## Excerpted data
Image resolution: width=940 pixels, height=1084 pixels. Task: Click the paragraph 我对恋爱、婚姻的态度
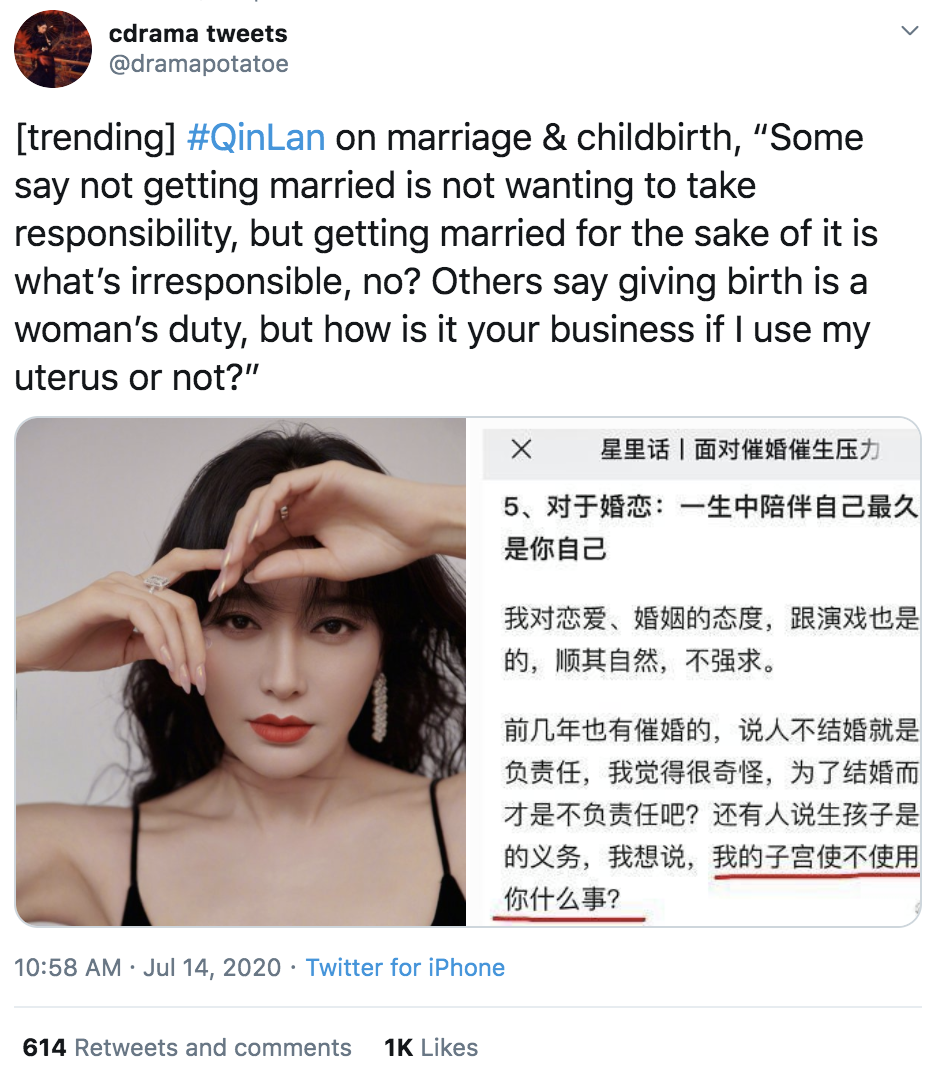click(x=711, y=639)
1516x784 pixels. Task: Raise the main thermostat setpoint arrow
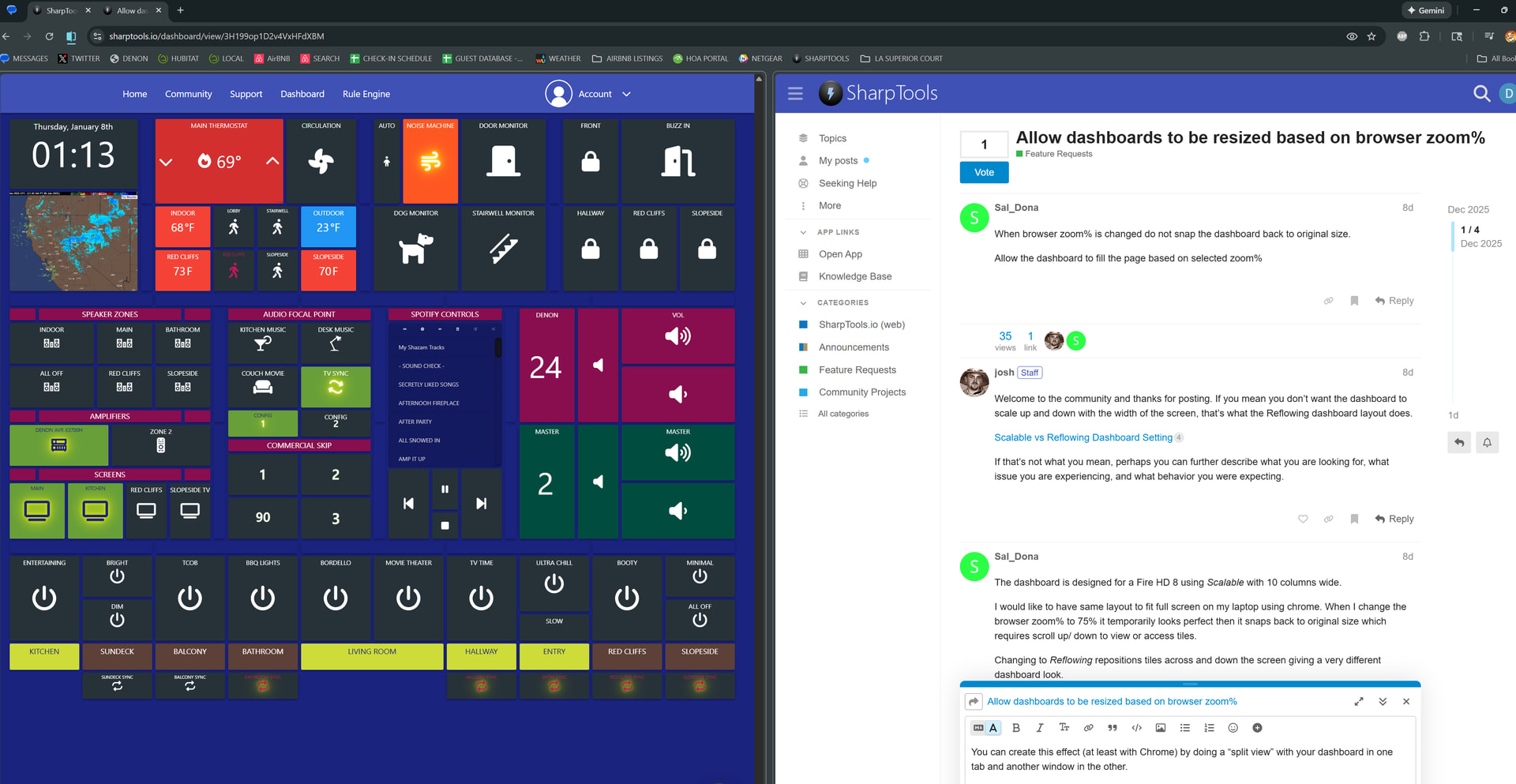coord(272,161)
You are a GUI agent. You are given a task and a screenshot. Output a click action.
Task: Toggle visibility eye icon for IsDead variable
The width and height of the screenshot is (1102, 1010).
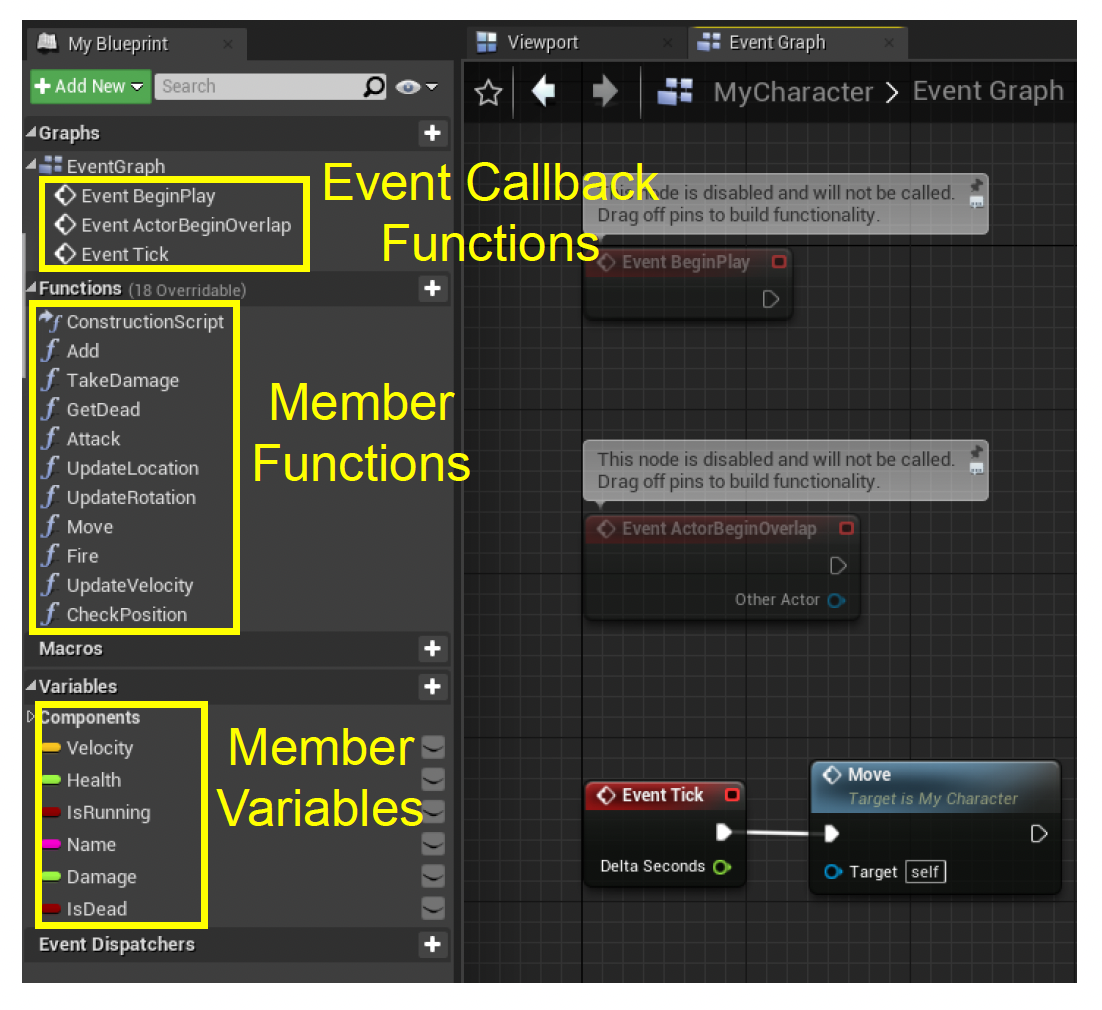tap(432, 909)
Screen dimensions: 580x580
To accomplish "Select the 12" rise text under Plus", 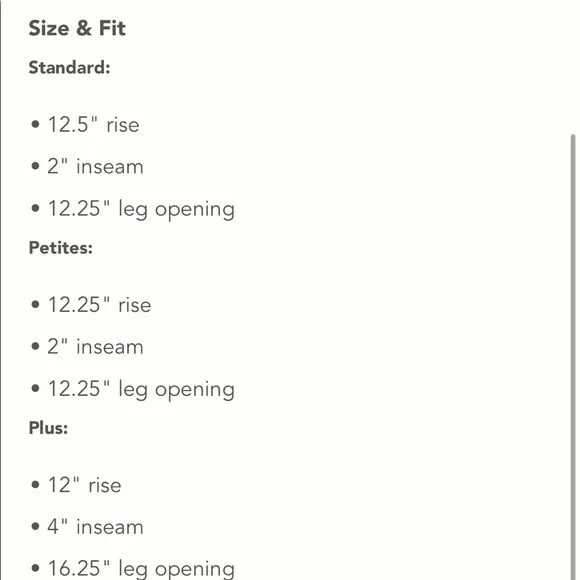I will [x=84, y=485].
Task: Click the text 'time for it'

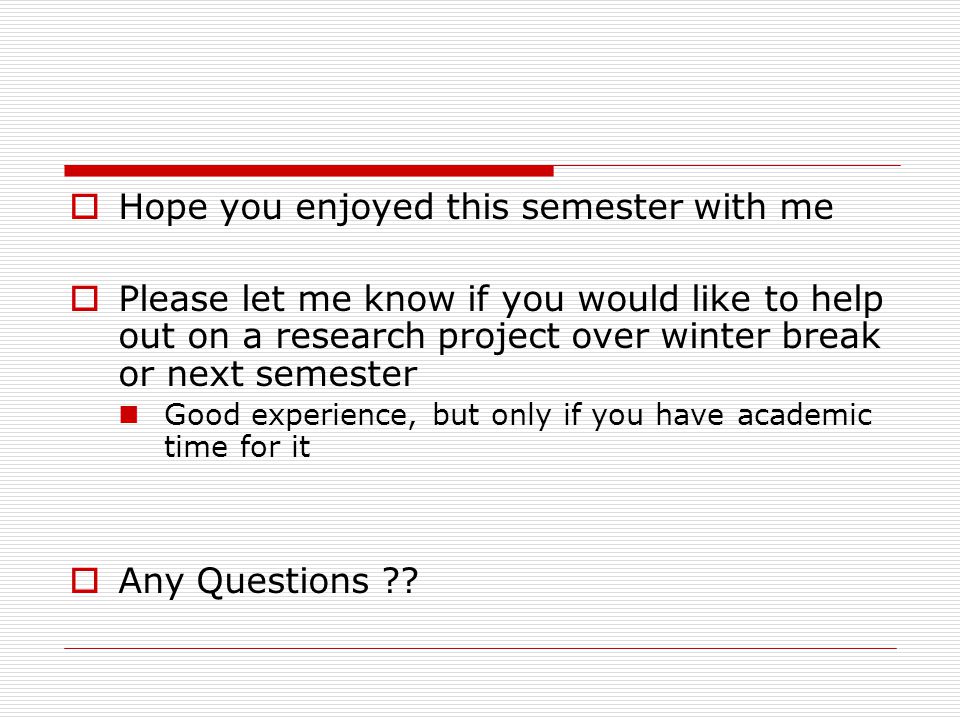Action: [238, 446]
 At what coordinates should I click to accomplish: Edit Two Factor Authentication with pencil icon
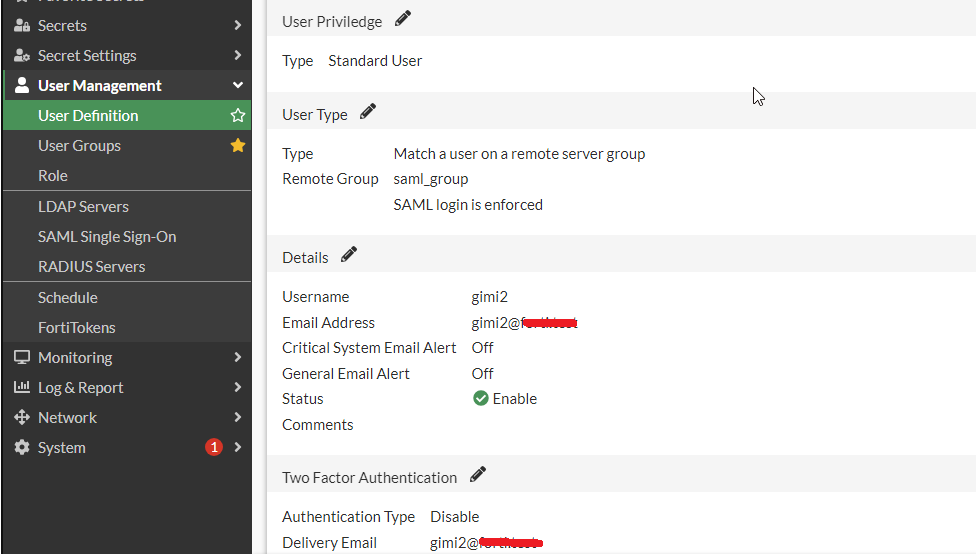[478, 475]
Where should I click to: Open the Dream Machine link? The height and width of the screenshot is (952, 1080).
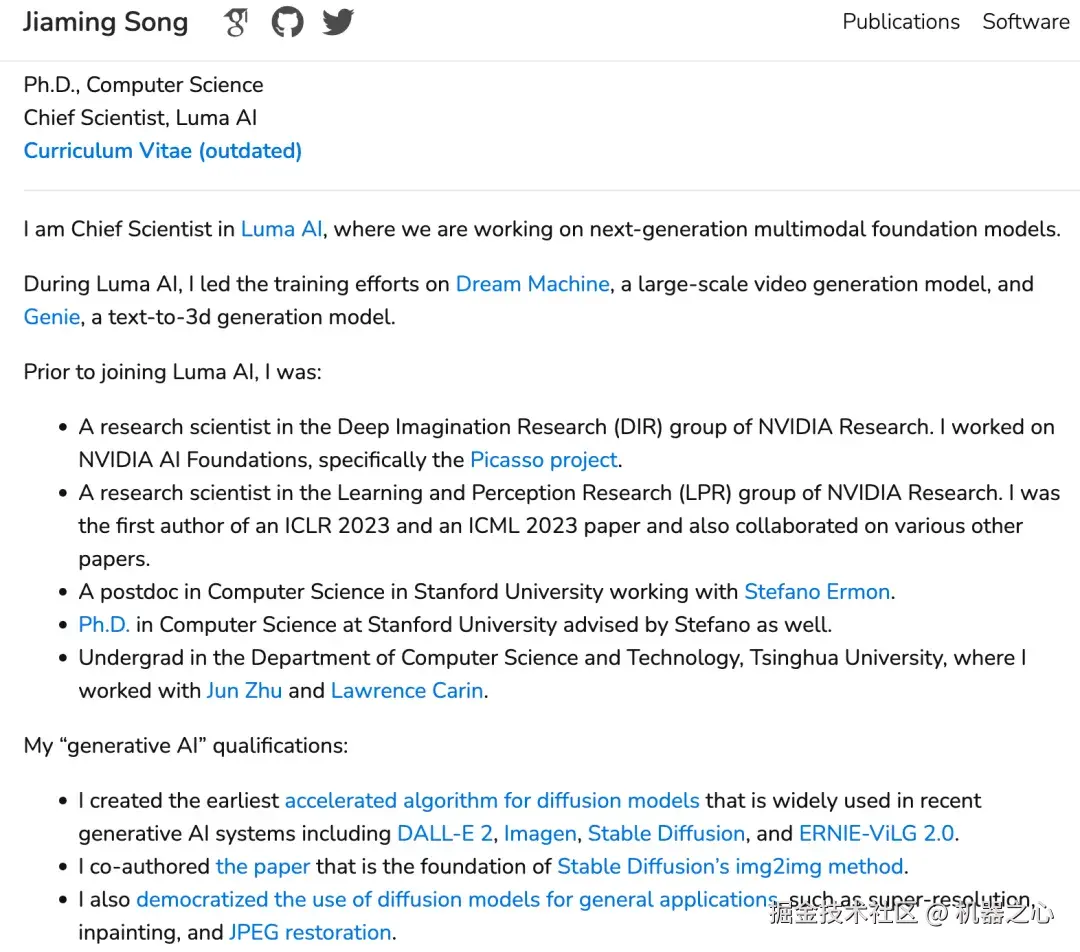coord(532,284)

## Task brief
Could you repeat exactly the lines from the one containing "Task: Click the text 'time for it'" through the last line of the records, both included, without the pictures?

## Completed task
Task: Click the text 'time for it'

Action: [238, 446]
 At what coordinates should I click to accomplish: Edit Two Factor Authentication with pencil icon
[478, 475]
Where should I click to: Open the Dream Machine link? The height and width of the screenshot is (952, 1080).
coord(532,284)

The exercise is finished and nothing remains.